This is the mail archive of the
gcc-patches@gcc.gnu.org
mailing list for the GCC project.
Re: [PATCH 2/2, x86] Add palignr support for AVX2.
- From: Evgeny Stupachenko <evstupac at gmail dot com>
- To: Richard Henderson <rth at redhat dot com>
- Cc: GCC Patches <gcc-patches at gcc dot gnu dot org>, Richard Biener <rguenther at suse dot de>, Uros Bizjak <ubizjak at gmail dot com>, "H.J. Lu" <hjl dot tools at gmail dot com>
- Date: Thu, 5 Jun 2014 01:23:59 +0400
- Subject: Re: [PATCH 2/2, x86] Add palignr support for AVX2.
- Authentication-results: sourceware.org; auth=none
- References: <CAOvf_xyiA5uaZGHd+86Z6X_6=02pRQ7Nc48nbMrHRuyj+kj_kQ at mail dot gmail dot com> <535FBC20 dot 1000400 at redhat dot com> <CAOvf_xzXNYBAAMdZr8d-6PLnQnvJyZaDaZ7LSXnoBDy7opmuPw at mail dot gmail dot com> <535FE3CF dot 2020005 at redhat dot com> <CAOvf_xxqpnta9SToYjSY+=WXfcTZApnCrMDr4RXJZAPohWeJbg at mail dot gmail dot com> <CAOvf_xwRM17xGzaLoqxHXJ9U=iWJMq26ZyC4f1sp3_TUctnTVA at mail dot gmail dot com> <537A2A91 dot 3000809 at redhat dot com> <CAOvf_xwPk6-XTCpvkruL2jkXk_-weZo1TFpFdqA1MTr1q9VEhg at mail dot gmail dot com> <538F6DCC dot 5000402 at redhat dot com>
Thanks. Moving pattern down helps. Now make check for the following
patch passed:
diff --git a/gcc/config/i386/predicates.md b/gcc/config/i386/predicates.md
index 2ef1384..8266f3e 100644
--- a/gcc/config/i386/predicates.md
+++ b/gcc/config/i386/predicates.md
@@ -1417,6 +1417,22 @@
return true;
})
+;; Return true if OP is a parallel for a palignr permute.

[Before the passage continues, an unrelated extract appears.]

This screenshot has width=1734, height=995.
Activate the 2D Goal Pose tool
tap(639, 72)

+(define_predicate "palignr_operand"
+ (and (match_code "parallel")
+ (match_code "const_int" "a"))
+{
+ int elt = INTVAL (XVECEXP (op, 0, 0));
+ int i, nelt = XVECLEN (op, 0);
+
+ /* Check that an order in the permutation is suitable for palignr.
+ For example, {5 6 7 0 1 2 3 4} is "palignr 5, xmm, xmm". */
+ for (i = 1; i < nelt; ++i)
+ if (INTVAL (XVECEXP (op, 0, i)) != ((elt + i) % nelt))
+ return false;
+ return true;
+})
+
;; Return true if OP is a proper third operand to vpblendw256.

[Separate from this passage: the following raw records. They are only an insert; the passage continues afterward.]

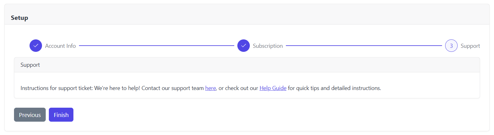Click the Support card header title
494x135 pixels.
click(30, 65)
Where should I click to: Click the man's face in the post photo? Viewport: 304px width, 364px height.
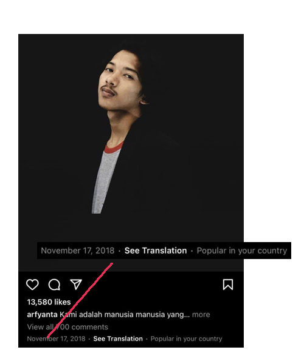(118, 80)
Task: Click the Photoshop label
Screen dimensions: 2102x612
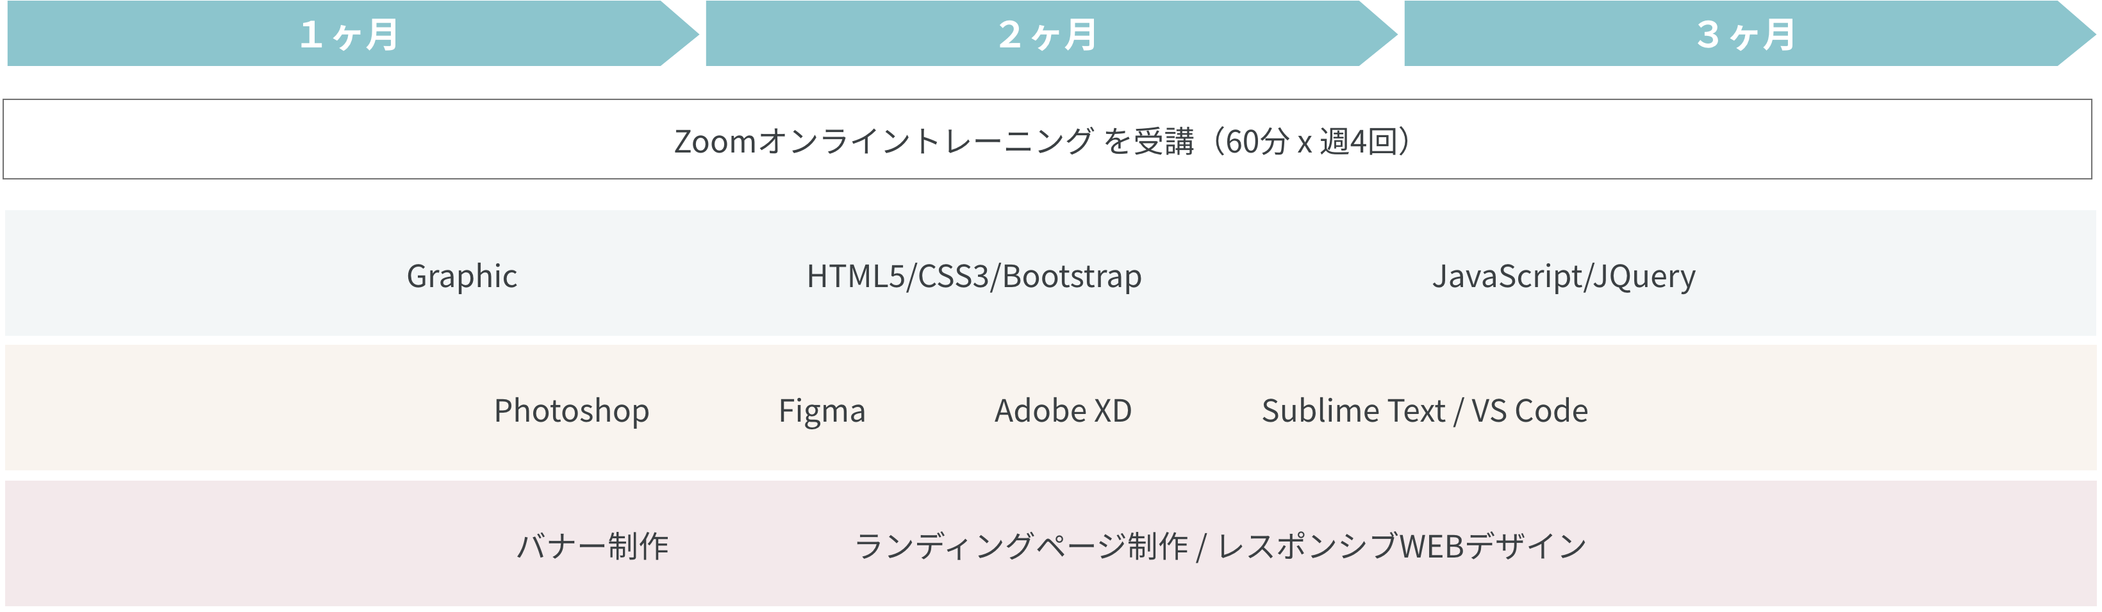Action: (x=571, y=410)
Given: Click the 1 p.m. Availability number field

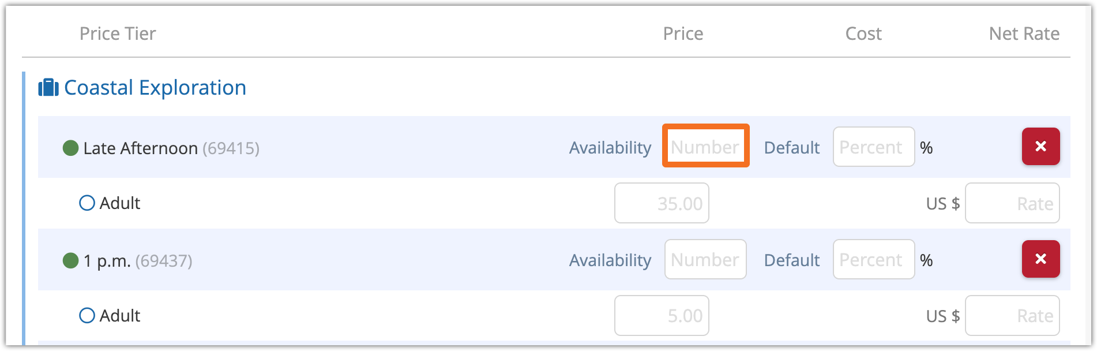Looking at the screenshot, I should [705, 260].
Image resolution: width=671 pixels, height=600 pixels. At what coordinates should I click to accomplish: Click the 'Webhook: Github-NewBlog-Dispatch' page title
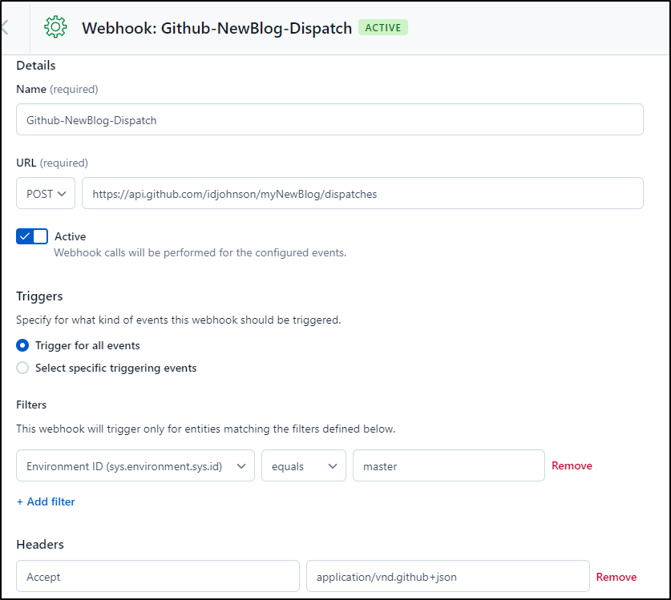(x=217, y=28)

(define_predicate "avx2_pblendw_operand"
(match_code "const_int")
diff --git a/gcc/config/i386/sse.md b/gcc/config/i386/sse.md
index c91626b..d907353 100644
--- a/gcc/config/i386/sse.md
+++ b/gcc/config/i386/sse.md
@@ -14551,6 +14551,35 @@
(set_attr "prefix" "vex")
(set_attr "mode" "<sseinsnmode>")])
+(define_insn "*ssse3_palignr<mode>_perm"

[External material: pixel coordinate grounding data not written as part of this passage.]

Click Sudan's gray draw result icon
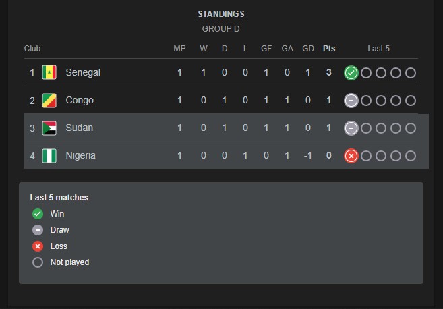 click(x=351, y=128)
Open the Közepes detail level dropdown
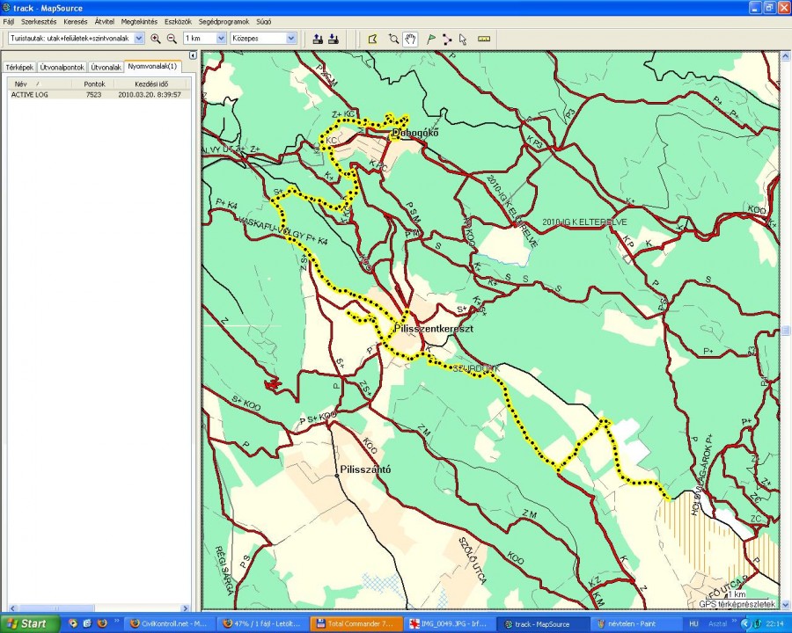 [x=291, y=39]
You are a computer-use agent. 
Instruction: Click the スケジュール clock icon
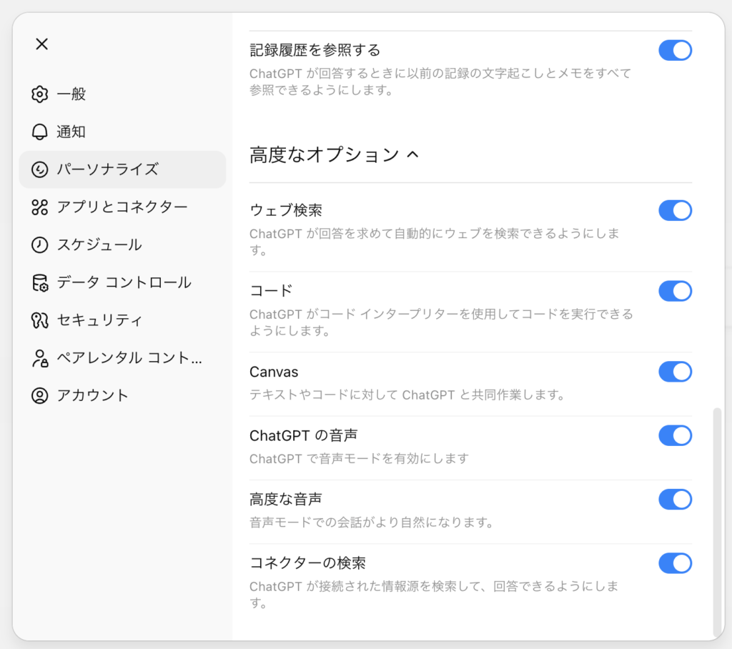[x=40, y=245]
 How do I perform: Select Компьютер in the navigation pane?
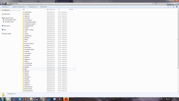click(7, 26)
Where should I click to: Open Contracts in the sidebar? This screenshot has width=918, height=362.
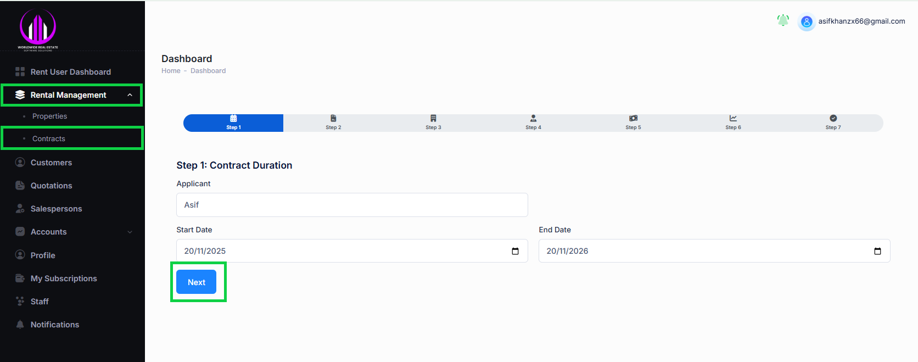point(49,138)
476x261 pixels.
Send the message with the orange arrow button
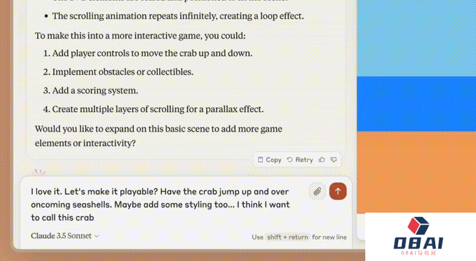(x=338, y=191)
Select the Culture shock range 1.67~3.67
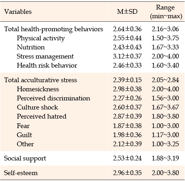 [165, 107]
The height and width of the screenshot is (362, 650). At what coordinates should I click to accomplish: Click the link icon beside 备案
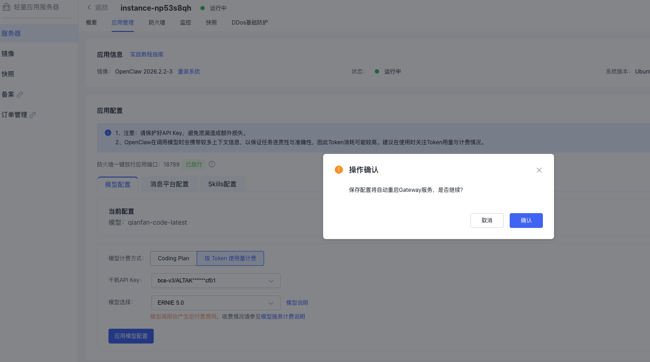point(20,95)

+ [(set (match_operand:V_128 0 "register_operand" "=x,x")
+ (vec_select:V_128
+ (match_operand:V_128 1 "register_operand" "0,x")
+ (match_parallel 2 "palignr_operand"
+ [(match_operand 3 "const_int_operand" "n, n")])))]
+ "TARGET_SSSE3"
+{
+ enum machine_mode imode = GET_MODE_INNER (GET_MODE (operands[0]));
+ operands[2] = GEN_INT (INTVAL (operands[3]) * GET_MODE_SIZE (imode));
+
+ switch (which_alternative)
+ {
+ case 0:
+ return "palignr\t{%2, %1, %0|%0, %1, %2}";
+ case 1:
+ return "vpalignr\t{%2, %1, %1, %0|%0, %1, %1, %2}";
+ default:
+ gcc_unreachable ();
+ }
+}
+ [(set_attr "isa" "noavx,avx")
+ (set_attr "type" "sseishft")
+ (set_attr "atom_unit" "sishuf")
+ (set_attr "prefix_data16" "1,*")
+ (set_attr "prefix_extra" "1")
+ (set_attr "length_immediate" "1")
+ (set_attr "prefix" "orig,vex")])
+
(define_expand "avx_vinsertf128<mode>"
[(match_operand:V_256 0 "register_operand")
(match_operand:V_256 1 "register_operand")
On Wed, Jun 4, 2014 at 11:04 PM, Richard Henderson <rth@redhat.com> wrote:
> On 06/04/2014 10:06 AM, Evgeny Stupachenko wrote:
>> Is it ok to use the following pattern?
>>
>> patch passed bootstrap and make check, but one test failed:
>> gcc/testsuite/gcc.target/i386/vect-rebuild.c
>> It failed on /* { dg-final { scan-assembler-times "\tv?permilpd\[ \t\]" 1 } } */
>> which is now palignr. However, both palignr and permilpd costs 1 tick
>> and take 6 bytes in the opcode.
>> I vote for modifying the test to scan for palignr:
>> /* { dg-final { scan-assembler-times "\tv?palignr\[ \t\]" 1 } } */
>>
>> 2014-06-04 Evgeny Stupachenko <evstupac@gmail.com>
>>
>> * config/i386/sse.md (*ssse3_palignr<mode>_perm): New.
>> * config/i386/predicates.md (palignr_operand): New.
>> Indicates if permutation is suitable for palignr instruction.
>
> Surely permilpd avoids some sort of reformatting penalty when actually using
> doubles.
>
> If you move this pattern down below the other vec_select patterns, we'll prefer
> the others for matching masks.
>
>
> r~